14 Responses to “The Facts.”

  1. JanH Says:

    Welcome! This is a great community of people! Looking forward to hearing more from you.

  2. littlemama Says:

    Have you read Total Money Makeover by Dave Ramsey? Maybe that will help motivate you a little. (Save $ and check it out of the library.) Good luck!

  3. librarylady Says:

    Love your blog name. It made me smile.
    Good luck!

  4. Ima saver Says:

    WElcome, join our $20 challenge and you will be surprised how much money you can save each month.

  5. katwoman Says:


    I think you're doing great for someone your age! You own a home and you have a good chunk of money in an emergency fund. That's fantastic!

    From the looks of it, all you need is a little fine tuning and you'll be set. Like they say: You can never be too rich or too thin. I like the rich part, myself.

  6. LuckyRobin Says:

    Hi, welcome. I enjoy your humor already. As for the 401K, I'd say since you own a house, you probably shouldn't expect to have had too much in there just yet, but now is definitely the time to start revving it up.

  7. shiela Says:

    Welcome, glad you could join us.

  8. dtjunkie Says:

    Welcome! I think you'll find this place helpfull.

  9. Broken Arrow Says:

    Hey, welcome! Smile

    The only thing I want to add is that you may want to consider dumping your company stock. For one thing, it's one stock. There's no diversification. Second, it's your own company's. Third, it's a taxable investment.

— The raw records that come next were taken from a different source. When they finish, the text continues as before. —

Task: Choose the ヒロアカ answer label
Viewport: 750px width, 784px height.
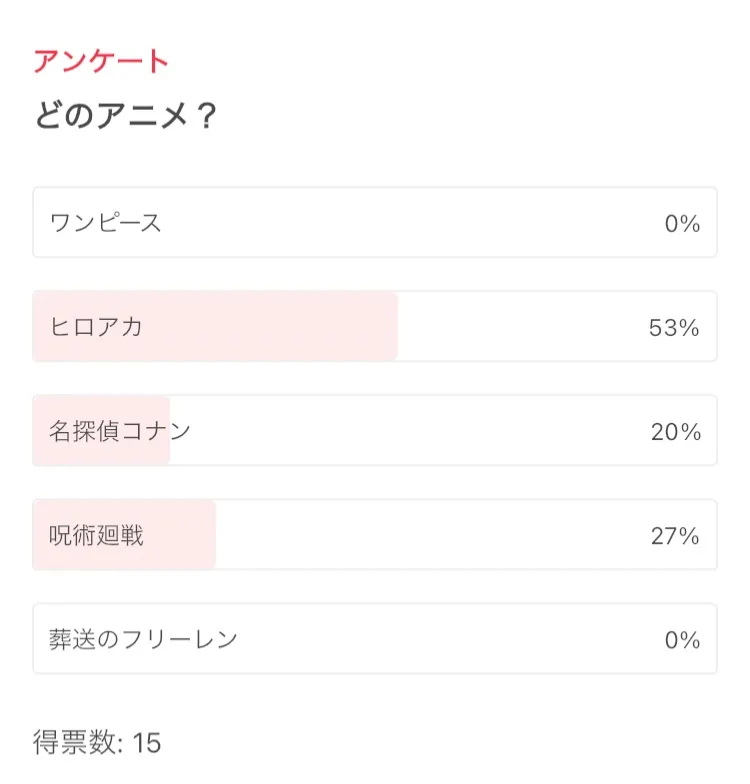Action: click(96, 327)
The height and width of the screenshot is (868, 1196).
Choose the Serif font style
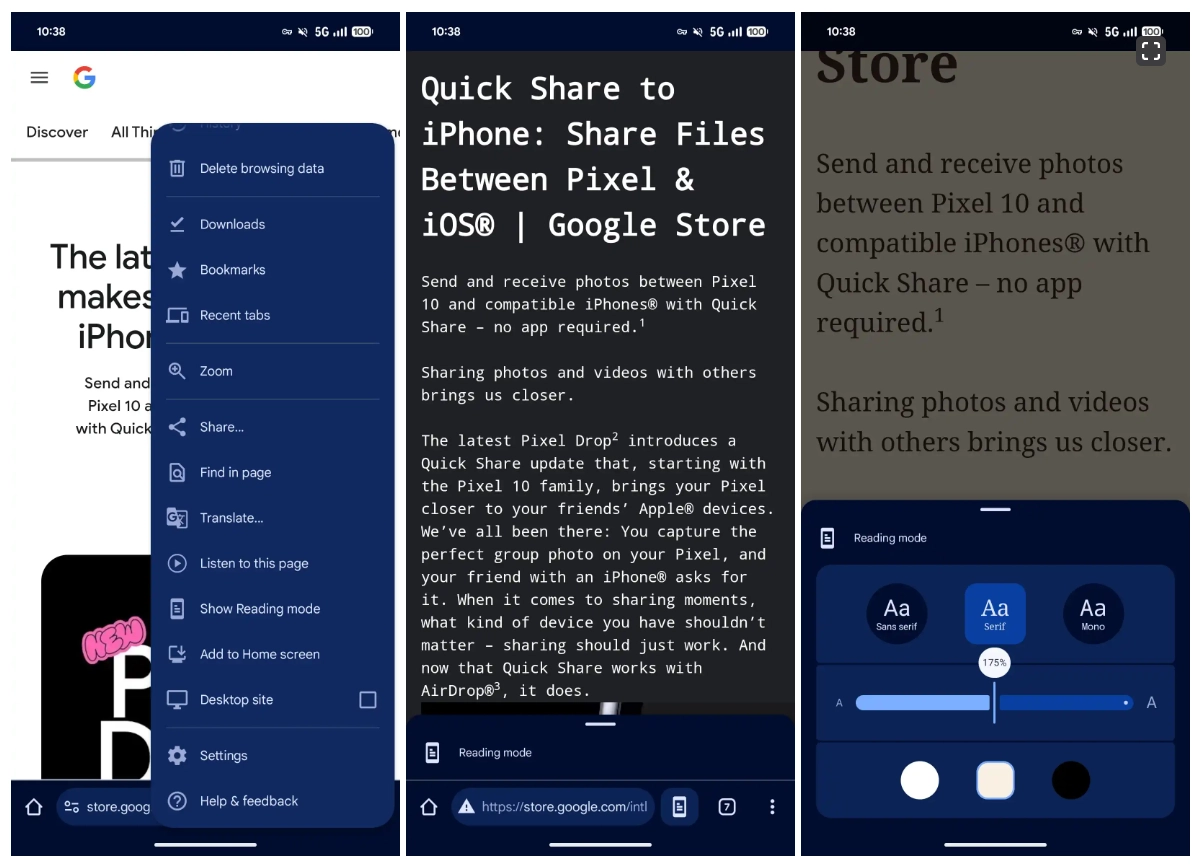coord(995,613)
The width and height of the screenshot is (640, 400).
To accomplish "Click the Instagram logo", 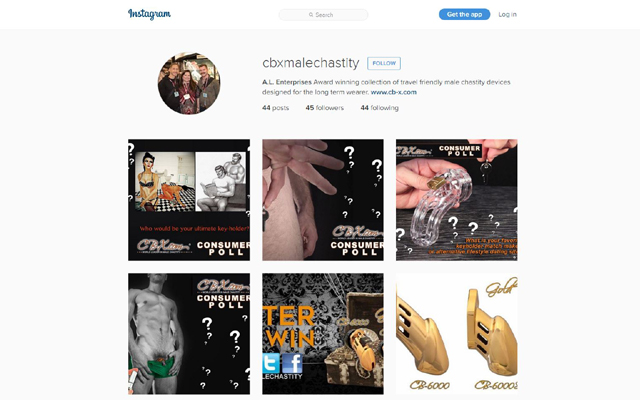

    If it was up to me, I'd go ahead and take a hit on selling it and put what's left into a savings account for your emergency fund.

  10. schadenfreude Says:

    Oh my! Thank you EVERYone for the encouraging words! I must admit that once I posted this morning, I kept having the urge to post more and more in some form of financial self-flagellation.

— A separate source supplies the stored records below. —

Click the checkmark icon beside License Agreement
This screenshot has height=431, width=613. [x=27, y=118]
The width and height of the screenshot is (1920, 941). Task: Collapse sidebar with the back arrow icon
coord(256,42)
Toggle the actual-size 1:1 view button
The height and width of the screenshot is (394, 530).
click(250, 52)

    Littlemama: I haven't read many financial books. I started the Finish Rich Workbook about a year ago, but didn't get very far into the organization as it required I overhaul my current system. Then I began to question their methods vs. mine...and I lost track.

    Luckyrobin: I know I have a ways to go before I need the 401k...but I just need a benchmark. Don't know where to find one!

    Broken Arrow: I know. But it was doing SO WELL for SO LONG, I sold some at $97, then got greedy...waited for $100...then got distracted for a few months. Next thing I know it's in the 80's. Now 70's. Dammit.

  11. fern Says:

    They usually advise to never own more than 10% of your portfolio in your own company's stock.

    If you're looking for ways to free up more money, just comparing your budget to my own, and your income is pretty close to mine, I would say that your monthly allowance for dining out, clothing and personal care seems a little high. That is, if you consistently spend this much most months.

  12. LuckyRobin Says:

    If it helps my husband's 401K had about $15,000 in it by the time he was 26 after 4 years of working there, but they matched at 100% for up to 6% of the contribution. Our current 401K is nowhere near as good a match.

  13. monkeymama Says:

    I thing a good general rule is to have put 10% in your 401k every year. If not, you would have a little catching up. On one hand, I was thinking we put so much energy into a house that retirement was not a priority until now (age 30). On the other hand, we always put 10% aside, just didn't think about it much (401ks and IRAs). We probably had a good $20k at your age (between the 2 of us) but I am not sure. It depends on the year. We haven't done great on it (no matching and not a lot of appreciation) but we're making up for it now. I don't think most people at 27 have much. If you haven't done the 10% thing, I would aim for more than that to catch up. It is really less what you have and more what you are saving going forward.


  14. terri77 Says:

    Well I see dining out but I don't see groceries, is that under house bills?

    Finish the Finish Rich workbook. You set up and get everything organzied once and then you don't have to think about it again.